1.) Zona 1 - Kawasan DPR/MPR RI (Senayan)
Ruas jalan yang terdampak adalah Jalan Letjen S. Parman sisi selatan mulai dari Semanggi hingga Simpang Slipi. Apabila terjadi kepadatan, rekayasa lalu lintas dilakukan secara situasional.
2.) Zona 2 - Apabila terjadi kepadatan, pengalihan lalu lintas dilakukan sebagai berikut:
a. Lalu lintas dari arah Cawang dialihkan melalui Jalan Jenderal Gatot Subroto–Jalan Jenderal Sudirman–Jalan Sisingamangaraja–Jalan Asia Afrika–Jalan Patal Senayan dan seterusnya.
b.
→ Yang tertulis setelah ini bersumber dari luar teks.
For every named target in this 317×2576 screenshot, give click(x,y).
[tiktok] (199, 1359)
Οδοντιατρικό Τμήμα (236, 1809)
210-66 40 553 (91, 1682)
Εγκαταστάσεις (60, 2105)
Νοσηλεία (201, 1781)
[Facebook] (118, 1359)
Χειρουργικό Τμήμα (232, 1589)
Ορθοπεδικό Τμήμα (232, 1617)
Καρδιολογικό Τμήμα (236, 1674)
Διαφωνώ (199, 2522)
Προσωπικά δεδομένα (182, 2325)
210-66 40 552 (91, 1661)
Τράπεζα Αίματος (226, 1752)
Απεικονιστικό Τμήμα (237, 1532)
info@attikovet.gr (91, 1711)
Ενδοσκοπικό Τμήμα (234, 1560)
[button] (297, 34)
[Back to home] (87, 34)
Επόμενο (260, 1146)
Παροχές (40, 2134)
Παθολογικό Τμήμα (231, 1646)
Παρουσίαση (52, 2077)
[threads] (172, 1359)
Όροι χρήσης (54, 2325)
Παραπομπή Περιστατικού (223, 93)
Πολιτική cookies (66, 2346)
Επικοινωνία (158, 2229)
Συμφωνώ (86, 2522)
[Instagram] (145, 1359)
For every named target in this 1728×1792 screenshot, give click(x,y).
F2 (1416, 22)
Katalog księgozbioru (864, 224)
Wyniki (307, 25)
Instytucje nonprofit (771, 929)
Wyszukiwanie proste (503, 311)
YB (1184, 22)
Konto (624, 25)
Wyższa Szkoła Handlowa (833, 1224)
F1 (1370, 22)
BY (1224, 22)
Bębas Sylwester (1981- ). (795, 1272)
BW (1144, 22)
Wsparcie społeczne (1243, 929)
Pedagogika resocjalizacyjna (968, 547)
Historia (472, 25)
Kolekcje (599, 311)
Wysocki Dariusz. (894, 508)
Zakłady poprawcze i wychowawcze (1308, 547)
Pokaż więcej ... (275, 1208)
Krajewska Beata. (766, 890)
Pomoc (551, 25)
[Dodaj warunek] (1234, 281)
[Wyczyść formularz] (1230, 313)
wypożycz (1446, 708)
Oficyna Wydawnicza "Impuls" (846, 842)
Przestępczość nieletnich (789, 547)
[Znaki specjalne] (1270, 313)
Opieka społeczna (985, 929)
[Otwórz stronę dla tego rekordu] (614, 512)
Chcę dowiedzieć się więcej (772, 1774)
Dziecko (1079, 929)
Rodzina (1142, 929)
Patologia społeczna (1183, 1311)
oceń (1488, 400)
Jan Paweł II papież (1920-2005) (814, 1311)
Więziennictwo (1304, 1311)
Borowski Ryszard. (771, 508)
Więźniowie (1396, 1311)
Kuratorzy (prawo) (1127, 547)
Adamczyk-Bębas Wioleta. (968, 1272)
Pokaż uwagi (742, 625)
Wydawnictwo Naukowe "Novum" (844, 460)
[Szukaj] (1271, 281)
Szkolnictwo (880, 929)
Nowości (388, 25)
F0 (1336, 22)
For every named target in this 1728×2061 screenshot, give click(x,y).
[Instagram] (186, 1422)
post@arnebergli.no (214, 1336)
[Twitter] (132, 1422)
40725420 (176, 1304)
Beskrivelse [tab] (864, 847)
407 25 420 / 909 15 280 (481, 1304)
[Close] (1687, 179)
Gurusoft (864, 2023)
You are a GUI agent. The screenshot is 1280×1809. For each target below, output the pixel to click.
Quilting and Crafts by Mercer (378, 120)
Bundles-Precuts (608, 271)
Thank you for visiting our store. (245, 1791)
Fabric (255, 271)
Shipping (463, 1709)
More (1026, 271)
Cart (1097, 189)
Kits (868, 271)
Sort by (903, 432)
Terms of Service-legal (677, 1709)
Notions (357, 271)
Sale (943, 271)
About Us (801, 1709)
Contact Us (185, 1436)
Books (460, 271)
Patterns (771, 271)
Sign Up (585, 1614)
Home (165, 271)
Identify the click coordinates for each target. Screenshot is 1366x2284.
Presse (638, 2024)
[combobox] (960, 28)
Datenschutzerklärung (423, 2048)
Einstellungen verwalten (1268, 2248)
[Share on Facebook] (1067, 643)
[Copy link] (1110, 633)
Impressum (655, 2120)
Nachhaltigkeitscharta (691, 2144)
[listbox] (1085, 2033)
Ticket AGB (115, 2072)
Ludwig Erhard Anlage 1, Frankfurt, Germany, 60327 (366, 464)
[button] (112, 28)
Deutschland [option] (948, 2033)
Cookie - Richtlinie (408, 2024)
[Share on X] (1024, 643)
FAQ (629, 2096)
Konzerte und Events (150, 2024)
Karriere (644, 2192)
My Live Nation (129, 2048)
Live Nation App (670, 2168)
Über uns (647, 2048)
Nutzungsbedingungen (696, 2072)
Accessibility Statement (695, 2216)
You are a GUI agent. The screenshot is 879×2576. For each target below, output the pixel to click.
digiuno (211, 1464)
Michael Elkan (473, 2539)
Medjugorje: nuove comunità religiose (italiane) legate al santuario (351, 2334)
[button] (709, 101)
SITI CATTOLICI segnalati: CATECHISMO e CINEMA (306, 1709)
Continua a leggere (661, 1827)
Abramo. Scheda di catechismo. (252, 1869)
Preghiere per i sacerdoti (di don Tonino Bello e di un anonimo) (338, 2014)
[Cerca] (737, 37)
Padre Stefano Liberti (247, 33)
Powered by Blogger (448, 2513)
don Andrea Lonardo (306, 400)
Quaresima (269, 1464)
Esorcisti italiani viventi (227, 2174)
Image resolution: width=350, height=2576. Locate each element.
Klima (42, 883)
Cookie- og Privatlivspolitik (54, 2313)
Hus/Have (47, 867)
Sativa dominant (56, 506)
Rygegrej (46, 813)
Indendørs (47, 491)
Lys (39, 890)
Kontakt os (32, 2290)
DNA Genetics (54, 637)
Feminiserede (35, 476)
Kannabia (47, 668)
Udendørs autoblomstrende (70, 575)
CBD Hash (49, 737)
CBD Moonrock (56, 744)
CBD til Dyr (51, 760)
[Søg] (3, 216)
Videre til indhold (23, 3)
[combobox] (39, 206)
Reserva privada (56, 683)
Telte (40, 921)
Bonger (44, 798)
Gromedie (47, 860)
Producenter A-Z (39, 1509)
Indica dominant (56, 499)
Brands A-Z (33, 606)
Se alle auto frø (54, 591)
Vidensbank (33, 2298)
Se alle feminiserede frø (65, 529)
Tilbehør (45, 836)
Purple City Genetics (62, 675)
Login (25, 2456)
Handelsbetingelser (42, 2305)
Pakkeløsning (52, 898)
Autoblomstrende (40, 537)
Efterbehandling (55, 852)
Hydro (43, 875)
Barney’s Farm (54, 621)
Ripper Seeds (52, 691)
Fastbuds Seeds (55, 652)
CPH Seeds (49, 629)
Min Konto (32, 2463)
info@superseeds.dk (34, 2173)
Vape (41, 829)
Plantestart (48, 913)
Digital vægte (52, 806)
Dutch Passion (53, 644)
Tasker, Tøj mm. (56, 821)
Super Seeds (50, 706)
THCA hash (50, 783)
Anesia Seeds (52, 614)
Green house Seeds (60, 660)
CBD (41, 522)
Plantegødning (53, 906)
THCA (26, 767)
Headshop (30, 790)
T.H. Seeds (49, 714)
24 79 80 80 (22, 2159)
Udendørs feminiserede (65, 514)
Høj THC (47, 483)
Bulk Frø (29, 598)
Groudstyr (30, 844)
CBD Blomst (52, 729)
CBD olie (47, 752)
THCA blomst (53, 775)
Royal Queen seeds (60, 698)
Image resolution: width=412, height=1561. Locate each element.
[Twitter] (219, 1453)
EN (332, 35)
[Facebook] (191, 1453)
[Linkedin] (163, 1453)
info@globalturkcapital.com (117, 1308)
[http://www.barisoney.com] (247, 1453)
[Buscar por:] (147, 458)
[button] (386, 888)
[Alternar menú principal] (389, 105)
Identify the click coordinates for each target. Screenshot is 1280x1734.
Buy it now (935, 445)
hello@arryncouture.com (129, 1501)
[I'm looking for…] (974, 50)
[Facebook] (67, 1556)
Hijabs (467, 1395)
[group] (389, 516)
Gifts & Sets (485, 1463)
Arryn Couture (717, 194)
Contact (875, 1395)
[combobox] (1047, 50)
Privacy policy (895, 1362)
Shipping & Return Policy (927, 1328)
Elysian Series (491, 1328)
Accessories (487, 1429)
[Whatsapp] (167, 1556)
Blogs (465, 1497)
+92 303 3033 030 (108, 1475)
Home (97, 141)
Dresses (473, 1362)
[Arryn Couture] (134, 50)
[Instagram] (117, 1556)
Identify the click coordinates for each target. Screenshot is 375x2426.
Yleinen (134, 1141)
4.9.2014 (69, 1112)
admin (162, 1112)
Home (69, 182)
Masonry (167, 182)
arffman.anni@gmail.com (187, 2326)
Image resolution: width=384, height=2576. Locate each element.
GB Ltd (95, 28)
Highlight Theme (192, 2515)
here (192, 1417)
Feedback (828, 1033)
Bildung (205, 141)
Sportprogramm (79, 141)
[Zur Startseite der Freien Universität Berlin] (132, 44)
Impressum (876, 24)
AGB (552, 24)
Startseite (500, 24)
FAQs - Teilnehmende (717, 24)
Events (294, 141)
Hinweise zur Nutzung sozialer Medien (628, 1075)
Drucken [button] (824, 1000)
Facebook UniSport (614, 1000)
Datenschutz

Lalu lintas dari arah Tomang menuju Cawang masih dapat melintas, namun tetap dilakukan antisipasi rekayasa lalu lintas secara situasional.
Dinas Perhubungan (Dishub) Provinsi DKI Jakarta mengatur lalu lintas di Jalan Otto Iskandardinata (Otista), Jakarta Timur, Senin, 11 Agustus 2025. Selasa, 12 Agustus 2025. (ANTARA)
3.) Zona 3 – Kawasan DPR/MPR RI
Ruas jalan yang terdampak adalah Jalan Letjen S. Parman sisi selatan mulai dari Semanggi hingga Simpang Slipi. Apabila terjadi kepadatan, pengalihan lalu lintas dilakukan sebagai berikut:
a. Lalu lintas dari arah Tomang menuju Cawang dialihkan melalui Jalan Tomang Raya–Jalan Balikpapan–Jalan Suryopranoto–Jalan Juanda.
b. Lalu lintas dari arah Cawang menuju Tomang dialihkan melalui Jalan Jenderal Gatot Subroto–Jalan Jenderal Sudirman–Jalan Sisingamangaraja–Jalan Asia Afrika–Jalan Patal Senayan dan seterusnya.
c. Lalu lintas dari arah Blok M menuju Tomang dialihkan melalui Jalan Sisingamangaraja–Jalan Asia Afrika–Jalan Patal Senayan dan seterusnya, atau Jalan Jenderal Gatot Subroto menuju Cawang.
4.) Zona 3 – Kawasan Istana
Ruas jalan yang terdampak meliputi Jalan M.H. Thamrin, Jalan Jenderal Sudirman, Jalan Medan Merdeka Barat, Jalan KH. Wahid Hasyim, Jalan Kebon Sirih, dan Jalan Budi Kemuliaan. Apabila terjadi kepadatan, pengalihan lalu lintas dilakukan sebagai berikut:
a. Lalu lintas dari Tugu Tani menuju Tanah Abang dialihkan melalui Jalan M.I. Ridwan Rais–Jalan Medan Merdeka Timur–Jalan Veteran–Jalan Cideng Timur dan seterusnya.
b. Lalu lintas dari Tanah Abang menuju Pulogadung dialihkan melalui Jalan Abdul Muis–Jalan Majapahit–Jalan Ir. H. Juanda dan seterusnya.
c. Lalu lintas dari Senayan menuju Kota dialihkan melalui Jalan KH. Mas Mansyur–Jalan Cideng Barat–Jalan Cideng Timur–Jalan Abdul Muis–Jalan Majapahit dan seterusnya.
d. Lalu lintas dari Harmoni menuju Senayan dialihkan melalui Jalan Ir. H. Juanda–Jalan Pos–Jalan Gedung Kesenian–Jalan Lapangan Banteng Utara–Jalan Katedral–Jalan Pejambon–Jalan M.I. Ridwan Rais–Jalan Tugu Tani–Jalan Menteng Raya–Jalan Taman Cut Mutiah–Jalan GSSJ Samratulangi–Jalan HOS Cokroaminoto–Jalan H.R. Rasuna Said dan seterusnya.
Untuk mendukung pelaksanaan pengaturan lalu lintas, Dishub juga menyiapkan 10 titik pengaturan lalu lintas yaitu Simpang Senayan arah Bundaran Senayan, FX, TL Fairmont, Patal Senayan, Pintu 10, Hotel Mulia, Simpang Pal Merah, Masjid Babah Alun, Ladokgi, serta Ladokgi bawah/kolong. Dishub juga menyiapkan empat unit derek di Pintu 10, Bawah Flyover Ladogi, Hotel Mulia, dan FX.